--- start EXCERPT ---

Elon’s dilemma

When he purchased Twitter via a consortium of investors, Elon Musk acquired a company that primarily makes money by selling brand advertising. Brand advertising revenue is akin to a participation trophy for a social media platform: the opportunity presented by servicing direct response advertising spend is considerably greater. Brand advertisers purchase scale, but direct response advertisers purchase outcomes (like purchases), and those outcomes can only be delivered through targeting and measurement tools. Direct reponse advertising tools rely on some form of feedback loop from advertisers that allows the platform to understand when an ad interaction leads to a purchase, as I describe in this piece. Twitter’s global ARPU (which I calculate as revenue divided by its mDAU metric, or monetizable DAU) was $4.96 in Q2 of 2022, the last quarter for which it reported results. Meta’s global ARPU was $9.82 in the same quarter, or nearly double.

Relative to Meta, Twitter monetizes fairly poorly. But relative to other brand-centric advertising platforms, Twitter actually monetizes rather well: in Q2 2022, Snap delivered ARPU of $3.20 and Pinterest delivered ARPU of $1.54. Note that Twitter’s DAU in Q2, at 237.8MM (mDAU), was considerably lower than Snap’s at 347MM. Pinterest doesn’t report DAU, but its MAU for Q2 2022 was 433MM.

Given that ARPU is normalized for audience size, one explanation for the step change in ARPU from the three brand-centric platforms to Meta is that Meta’s platform offers more targeting and measurement tools to advertisers, which unlocks better unit economics for direct response advertisers and attracts more of them to the platform. While Meta often touts the size of its advertiser base — more than 10 million companies advertise with Meta, the majority of which are SMBs — Twitter revealed at an analyst event in 2020 that 85% of its ad revenue is contributed from brands.

Note that, while Twitter’s ad revenue is dominated by brand spend, the company has expended effort on delivering more tools to entice direct response ad spend to the platform. A relatively recent blog post published by Twitter’s ads team outlines the progress it has made in delivering targeting and measurement features to advertisers through a Twitter Pixel, a Conversions API, and in-app events targeting functionality. This is all necessary infrastructure in supporting direct response advertising spend, but it’s also mostly table stakes at this point, and some of it (such as the Twitter pixel) has been rendered obsolete by Apple’s App Tracking Transparency (ATT) privacy policy. It’s also worth noting that Meta, then Facebook, introduced its conversions pixel in 2013.

--- end EXCERPT ---
--- start INFORMATION SUPPLIED ---

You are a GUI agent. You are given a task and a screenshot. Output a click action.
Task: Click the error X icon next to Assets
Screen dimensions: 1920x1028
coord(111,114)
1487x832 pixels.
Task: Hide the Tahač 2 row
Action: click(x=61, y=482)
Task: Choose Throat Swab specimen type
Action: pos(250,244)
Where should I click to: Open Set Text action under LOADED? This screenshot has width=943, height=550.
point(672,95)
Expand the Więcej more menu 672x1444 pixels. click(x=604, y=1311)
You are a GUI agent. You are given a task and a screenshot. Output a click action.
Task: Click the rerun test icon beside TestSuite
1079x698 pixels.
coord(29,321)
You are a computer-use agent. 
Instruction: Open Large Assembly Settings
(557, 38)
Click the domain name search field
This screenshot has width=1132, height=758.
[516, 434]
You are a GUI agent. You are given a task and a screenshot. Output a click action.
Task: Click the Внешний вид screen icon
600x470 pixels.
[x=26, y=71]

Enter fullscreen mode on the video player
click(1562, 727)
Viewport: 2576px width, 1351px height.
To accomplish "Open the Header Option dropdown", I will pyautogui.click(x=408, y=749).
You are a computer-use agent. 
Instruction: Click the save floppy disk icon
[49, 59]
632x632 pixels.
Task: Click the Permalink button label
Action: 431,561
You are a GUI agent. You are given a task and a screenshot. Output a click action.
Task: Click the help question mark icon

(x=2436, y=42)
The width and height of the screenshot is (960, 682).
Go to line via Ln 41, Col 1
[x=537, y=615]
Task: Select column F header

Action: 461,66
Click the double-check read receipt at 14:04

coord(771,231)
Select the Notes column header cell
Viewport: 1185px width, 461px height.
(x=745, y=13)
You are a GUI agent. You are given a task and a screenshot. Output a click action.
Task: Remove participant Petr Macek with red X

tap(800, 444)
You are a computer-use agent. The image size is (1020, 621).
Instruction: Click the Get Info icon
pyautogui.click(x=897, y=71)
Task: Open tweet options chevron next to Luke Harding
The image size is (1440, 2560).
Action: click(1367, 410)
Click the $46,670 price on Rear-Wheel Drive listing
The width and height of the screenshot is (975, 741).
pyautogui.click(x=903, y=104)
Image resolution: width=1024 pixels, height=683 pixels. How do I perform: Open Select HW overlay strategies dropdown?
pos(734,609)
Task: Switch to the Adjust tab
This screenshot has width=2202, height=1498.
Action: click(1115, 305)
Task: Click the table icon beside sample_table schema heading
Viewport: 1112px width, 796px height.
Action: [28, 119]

--- end INFORMATION SUPPLIED ---

> _THE EXERCISE_: In the text on Twitter's advertising business, change "brand-centric platforms" to "brand-focused platforms" and give again the part that opens with the words "Given that ARPU" and closes with "contributed from brands.".

> _OUTPUT_:
Given that ARPU is normalized for audience size, one explanation for the step change in ARPU from the three brand-focused platforms to Meta is that Meta’s platform offers more targeting and measurement tools to advertisers, which unlocks better unit economics for direct response advertisers and attracts more of them to the platform. While Meta often touts the size of its advertiser base — more than 10 million companies advertise with Meta, the majority of which are SMBs — Twitter revealed at an analyst event in 2020 that 85% of its ad revenue is contributed from brands.